Updated

Pakistan's Supreme Court charged the prime minister with contempt on Monday for defying its orders to reopen a corruption case against his political ally, President Asif Ali Zardari, sharpening a political crisis that has gripped the country.

If convicted, Prime Minister Yousuf Raza Gilani could be imprisoned and will likely lose his job.

On Monday, Gilani drove to the court himself, accompanied by his lawyer, amid tight security. Helicopters buzzed over a rainy and overcast Islamabad, and hundreds of police blocked roads leading to the court building in the capital.

Gilani said he understood the charges after they were read out and pledged to contest them.

The move was the formal start to a process that will now take weeks or months to conclude. The next session will be on Feb. 22.

The case against Zardari relates to kickbacks he and his late wife, former Prime Minister Benazir Bhutto, allegedly received from Swiss companies when Bhutto was in power in the 1990s. They were found guilty in absentia in a Swiss court in 2003.

Zardari appealed, but Swiss prosecutors dropped the case after the Pakistani parliament passed an ordinance giving the president and others immunity from old corruption cases that many agreed were politically motivated.

The bill was decried by many in Pakistan, who saw it as an attempt to subvert the law. The Supreme Court ruled it unconstitutional in 2009, and also ordered the government to write a letter to Swiss authorities requesting they reopen the case. The government has refused, saying the president enjoys immunity from prosecution while in office.

Court supporters say the judges are upholding the rule of law. But government loyalists accuse the chief justice of pursuing a personal vendetta against the president, or of acting on behalf of the army to topple the government.

Analysts say Gilani seems willing to sacrifice himself and go to jail for the benefit of his party. But no matter how it ends, the case has distracted the government from dealing with the country's ailing economy and a violent Islamist insurgency.

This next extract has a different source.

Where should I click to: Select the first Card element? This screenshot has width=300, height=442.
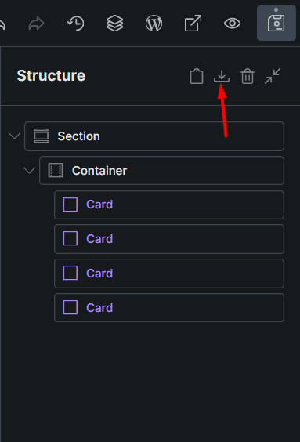(x=169, y=205)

The political turmoil has been a problem for the United States as well, because it wants Pakistan to focus on repairing troubled relations between the two countries and help negotiate peace with the Taliban in Afghanistan.

"The case has been very destabilizing because it has increased uncertainty, and the government is always worried about its survival," said Pakistani political analyst Hasan-Askari Rizvi. "A government whose performance is poor has become poorer."